**Instructions for the task**
Copy every one of the following rows verbatim, keeping each line's wording, spacing, and punctuation unchanged.
╭─ Recorded data
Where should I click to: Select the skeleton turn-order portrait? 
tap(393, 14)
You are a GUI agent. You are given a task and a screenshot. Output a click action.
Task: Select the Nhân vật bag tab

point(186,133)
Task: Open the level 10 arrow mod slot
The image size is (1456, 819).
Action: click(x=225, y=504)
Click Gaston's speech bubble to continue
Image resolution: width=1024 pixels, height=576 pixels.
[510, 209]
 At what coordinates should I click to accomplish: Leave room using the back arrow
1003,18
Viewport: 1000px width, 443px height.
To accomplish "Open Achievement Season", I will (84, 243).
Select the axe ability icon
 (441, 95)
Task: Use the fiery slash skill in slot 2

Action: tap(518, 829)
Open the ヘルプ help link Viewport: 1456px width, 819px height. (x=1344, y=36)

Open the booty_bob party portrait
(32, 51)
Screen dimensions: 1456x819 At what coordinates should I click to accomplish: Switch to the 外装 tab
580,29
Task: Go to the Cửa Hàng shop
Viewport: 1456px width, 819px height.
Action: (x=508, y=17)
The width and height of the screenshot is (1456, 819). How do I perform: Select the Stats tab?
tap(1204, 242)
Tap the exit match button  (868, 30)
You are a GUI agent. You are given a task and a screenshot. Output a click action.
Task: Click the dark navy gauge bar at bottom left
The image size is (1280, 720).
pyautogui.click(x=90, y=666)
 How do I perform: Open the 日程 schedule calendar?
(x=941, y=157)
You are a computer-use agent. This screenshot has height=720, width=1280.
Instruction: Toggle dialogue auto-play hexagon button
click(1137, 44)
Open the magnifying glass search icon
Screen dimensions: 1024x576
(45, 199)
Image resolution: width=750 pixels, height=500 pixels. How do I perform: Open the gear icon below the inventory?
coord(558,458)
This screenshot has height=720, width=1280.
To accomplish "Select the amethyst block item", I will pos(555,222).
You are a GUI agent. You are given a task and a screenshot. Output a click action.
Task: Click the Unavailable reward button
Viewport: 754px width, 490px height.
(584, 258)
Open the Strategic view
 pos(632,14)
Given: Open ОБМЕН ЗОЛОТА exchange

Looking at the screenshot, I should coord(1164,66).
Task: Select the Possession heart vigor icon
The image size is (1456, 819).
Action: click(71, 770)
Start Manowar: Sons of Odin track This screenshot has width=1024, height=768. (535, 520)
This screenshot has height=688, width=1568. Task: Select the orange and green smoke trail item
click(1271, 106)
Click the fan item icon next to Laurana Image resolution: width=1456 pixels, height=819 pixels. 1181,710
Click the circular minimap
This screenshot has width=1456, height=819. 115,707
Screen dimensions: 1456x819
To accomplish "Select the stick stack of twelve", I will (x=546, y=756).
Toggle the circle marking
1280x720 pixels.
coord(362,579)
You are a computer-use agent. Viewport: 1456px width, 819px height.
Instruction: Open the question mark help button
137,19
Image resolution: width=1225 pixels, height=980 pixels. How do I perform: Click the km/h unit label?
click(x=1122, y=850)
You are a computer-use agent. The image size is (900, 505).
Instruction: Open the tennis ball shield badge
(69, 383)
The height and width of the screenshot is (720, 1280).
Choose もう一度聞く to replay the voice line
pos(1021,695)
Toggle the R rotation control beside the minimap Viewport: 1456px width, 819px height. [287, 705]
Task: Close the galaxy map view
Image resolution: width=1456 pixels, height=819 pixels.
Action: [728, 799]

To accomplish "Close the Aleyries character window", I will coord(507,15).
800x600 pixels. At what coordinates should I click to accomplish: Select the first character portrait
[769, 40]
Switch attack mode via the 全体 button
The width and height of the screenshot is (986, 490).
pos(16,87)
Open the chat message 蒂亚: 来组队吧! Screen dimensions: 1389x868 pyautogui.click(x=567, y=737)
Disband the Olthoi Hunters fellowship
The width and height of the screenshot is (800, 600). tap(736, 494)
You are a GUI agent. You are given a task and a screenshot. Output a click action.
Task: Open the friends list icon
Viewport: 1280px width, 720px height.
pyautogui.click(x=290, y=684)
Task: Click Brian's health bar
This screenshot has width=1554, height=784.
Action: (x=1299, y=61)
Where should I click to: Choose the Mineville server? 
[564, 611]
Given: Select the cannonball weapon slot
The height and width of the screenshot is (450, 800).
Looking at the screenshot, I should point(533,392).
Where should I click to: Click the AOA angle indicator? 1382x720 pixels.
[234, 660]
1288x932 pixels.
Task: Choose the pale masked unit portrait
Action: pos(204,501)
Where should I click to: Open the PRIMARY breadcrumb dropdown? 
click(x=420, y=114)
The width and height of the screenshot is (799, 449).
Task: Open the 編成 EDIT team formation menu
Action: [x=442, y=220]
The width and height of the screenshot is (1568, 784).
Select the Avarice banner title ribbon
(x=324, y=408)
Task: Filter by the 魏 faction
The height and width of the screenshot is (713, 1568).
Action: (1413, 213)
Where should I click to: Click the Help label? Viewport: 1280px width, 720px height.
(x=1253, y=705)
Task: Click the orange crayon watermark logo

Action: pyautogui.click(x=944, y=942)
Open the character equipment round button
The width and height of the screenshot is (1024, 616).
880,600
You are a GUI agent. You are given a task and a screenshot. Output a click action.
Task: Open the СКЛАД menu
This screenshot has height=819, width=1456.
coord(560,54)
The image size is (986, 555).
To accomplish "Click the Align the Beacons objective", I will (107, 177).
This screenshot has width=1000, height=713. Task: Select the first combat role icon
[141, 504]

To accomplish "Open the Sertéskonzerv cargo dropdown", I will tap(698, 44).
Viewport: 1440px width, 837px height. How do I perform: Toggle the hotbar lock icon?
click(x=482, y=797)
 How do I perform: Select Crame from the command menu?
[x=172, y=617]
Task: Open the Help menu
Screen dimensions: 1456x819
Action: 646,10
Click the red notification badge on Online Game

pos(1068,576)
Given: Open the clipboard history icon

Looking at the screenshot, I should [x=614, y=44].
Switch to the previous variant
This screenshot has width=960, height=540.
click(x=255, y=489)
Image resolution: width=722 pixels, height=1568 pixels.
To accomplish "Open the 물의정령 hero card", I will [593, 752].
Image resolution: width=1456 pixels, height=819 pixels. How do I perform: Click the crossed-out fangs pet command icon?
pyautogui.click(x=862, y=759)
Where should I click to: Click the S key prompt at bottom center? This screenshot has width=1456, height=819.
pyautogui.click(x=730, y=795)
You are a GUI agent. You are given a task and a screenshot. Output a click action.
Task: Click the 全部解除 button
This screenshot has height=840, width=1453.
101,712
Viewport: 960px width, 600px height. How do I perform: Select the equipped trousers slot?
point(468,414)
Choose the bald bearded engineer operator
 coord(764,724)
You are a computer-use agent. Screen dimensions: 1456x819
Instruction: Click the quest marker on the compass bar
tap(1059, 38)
╰─
**Answer to this task**
Where should I click to: Select the skeleton turn-order portrait? 
tap(393, 14)
You are a GUI agent. You are given a task and a screenshot. Output a click action.
Task: Select the Nhân vật bag tab

point(186,133)
Task: Open the level 10 arrow mod slot
The image size is (1456, 819).
Action: click(x=225, y=504)
Click Gaston's speech bubble to continue
Image resolution: width=1024 pixels, height=576 pixels.
[510, 209]
 At what coordinates should I click to accomplish: Leave room using the back arrow
1003,18
Viewport: 1000px width, 443px height.
To accomplish "Open Achievement Season", I will (84, 243).
Select the axe ability icon
 (441, 95)
Task: Use the fiery slash skill in slot 2

Action: tap(518, 829)
Open the ヘルプ help link Viewport: 1456px width, 819px height. (x=1344, y=36)

Open the booty_bob party portrait
(32, 51)
Screen dimensions: 1456x819 At what coordinates should I click to accomplish: Switch to the 外装 tab
580,29
Task: Go to the Cửa Hàng shop
Viewport: 1456px width, 819px height.
Action: (x=508, y=17)
The width and height of the screenshot is (1456, 819). How do I perform: Select the Stats tab?
tap(1204, 242)
Tap the exit match button  (868, 30)
You are a GUI agent. You are given a task and a screenshot. Output a click action.
Task: Click the dark navy gauge bar at bottom left
The image size is (1280, 720).
pyautogui.click(x=90, y=666)
 How do I perform: Open the 日程 schedule calendar?
(x=941, y=157)
You are a computer-use agent. This screenshot has height=720, width=1280.
Instruction: Toggle dialogue auto-play hexagon button
click(1137, 44)
Open the magnifying glass search icon
Screen dimensions: 1024x576
(45, 199)
Image resolution: width=750 pixels, height=500 pixels. How do I perform: Open the gear icon below the inventory?
coord(558,458)
This screenshot has height=720, width=1280.
To accomplish "Select the amethyst block item", I will pos(555,222).
You are a GUI agent. You are given a task and a screenshot. Output a click action.
Task: Click the Unavailable reward button
Viewport: 754px width, 490px height.
(584, 258)
Open the Strategic view
 pos(632,14)
Given: Open ОБМЕН ЗОЛОТА exchange

Looking at the screenshot, I should coord(1164,66).
Task: Select the Possession heart vigor icon
The image size is (1456, 819).
Action: click(71, 770)
Start Manowar: Sons of Odin track This screenshot has width=1024, height=768. (535, 520)
This screenshot has height=688, width=1568. Task: Select the orange and green smoke trail item
click(1271, 106)
Click the fan item icon next to Laurana Image resolution: width=1456 pixels, height=819 pixels. 1181,710
Click the circular minimap
This screenshot has width=1456, height=819. 115,707
Screen dimensions: 1456x819
To accomplish "Select the stick stack of twelve", I will (x=546, y=756).
Toggle the circle marking
1280x720 pixels.
coord(362,579)
You are a computer-use agent. Viewport: 1456px width, 819px height.
Instruction: Open the question mark help button
137,19
Image resolution: width=1225 pixels, height=980 pixels. How do I perform: Click the km/h unit label?
click(x=1122, y=850)
You are a computer-use agent. The image size is (900, 505).
Instruction: Open the tennis ball shield badge
(69, 383)
The height and width of the screenshot is (720, 1280).
Choose もう一度聞く to replay the voice line
pos(1021,695)
Toggle the R rotation control beside the minimap Viewport: 1456px width, 819px height. [287, 705]
Task: Close the galaxy map view
Image resolution: width=1456 pixels, height=819 pixels.
Action: [728, 799]

To accomplish "Close the Aleyries character window", I will coord(507,15).
800x600 pixels. At what coordinates should I click to accomplish: Select the first character portrait
[769, 40]
Switch attack mode via the 全体 button
The width and height of the screenshot is (986, 490).
pos(16,87)
Open the chat message 蒂亚: 来组队吧! Screen dimensions: 1389x868 pyautogui.click(x=567, y=737)
Disband the Olthoi Hunters fellowship
The width and height of the screenshot is (800, 600). tap(736, 494)
You are a GUI agent. You are given a task and a screenshot. Output a click action.
Task: Open the friends list icon
Viewport: 1280px width, 720px height.
pyautogui.click(x=290, y=684)
Task: Click Brian's health bar
This screenshot has width=1554, height=784.
Action: (x=1299, y=61)
Where should I click to: Choose the Mineville server? 
[564, 611]
Given: Select the cannonball weapon slot
The height and width of the screenshot is (450, 800).
Looking at the screenshot, I should point(533,392).
Where should I click to: Click the AOA angle indicator? 1382x720 pixels.
[234, 660]
1288x932 pixels.
Task: Choose the pale masked unit portrait
Action: pos(204,501)
Where should I click to: Open the PRIMARY breadcrumb dropdown? 
click(x=420, y=114)
The width and height of the screenshot is (799, 449).
Task: Open the 編成 EDIT team formation menu
Action: [x=442, y=220]
The width and height of the screenshot is (1568, 784).
Select the Avarice banner title ribbon
(x=324, y=408)
Task: Filter by the 魏 faction
The height and width of the screenshot is (713, 1568).
Action: (1413, 213)
Where should I click to: Click the Help label? Viewport: 1280px width, 720px height.
(x=1253, y=705)
Task: Click the orange crayon watermark logo

Action: pyautogui.click(x=944, y=942)
Open the character equipment round button
The width and height of the screenshot is (1024, 616).
880,600
You are a GUI agent. You are given a task and a screenshot. Output a click action.
Task: Open the СКЛАД menu
This screenshot has height=819, width=1456.
coord(560,54)
The image size is (986, 555).
To accomplish "Click the Align the Beacons objective", I will (107, 177).
This screenshot has width=1000, height=713. Task: Select the first combat role icon
[141, 504]

To accomplish "Open the Sertéskonzerv cargo dropdown", I will tap(698, 44).
Viewport: 1440px width, 837px height. How do I perform: Toggle the hotbar lock icon?
click(x=482, y=797)
 How do I perform: Select Crame from the command menu?
[x=172, y=617]
Task: Open the Help menu
Screen dimensions: 1456x819
Action: 646,10
Click the red notification badge on Online Game

pos(1068,576)
Given: Open the clipboard history icon

Looking at the screenshot, I should [x=614, y=44].
Switch to the previous variant
This screenshot has width=960, height=540.
click(x=255, y=489)
Image resolution: width=722 pixels, height=1568 pixels.
To accomplish "Open the 물의정령 hero card", I will [593, 752].
Image resolution: width=1456 pixels, height=819 pixels. How do I perform: Click the crossed-out fangs pet command icon?
pyautogui.click(x=862, y=759)
Where should I click to: Click the S key prompt at bottom center? This screenshot has width=1456, height=819.
pyautogui.click(x=730, y=795)
You are a GUI agent. You are given a task and a screenshot. Output a click action.
Task: Click the 全部解除 button
This screenshot has height=840, width=1453.
101,712
Viewport: 960px width, 600px height. How do I perform: Select the equipped trousers slot?
point(468,414)
Choose the bald bearded engineer operator
 coord(764,724)
You are a computer-use agent. Screen dimensions: 1456x819
Instruction: Click the quest marker on the compass bar
tap(1059, 38)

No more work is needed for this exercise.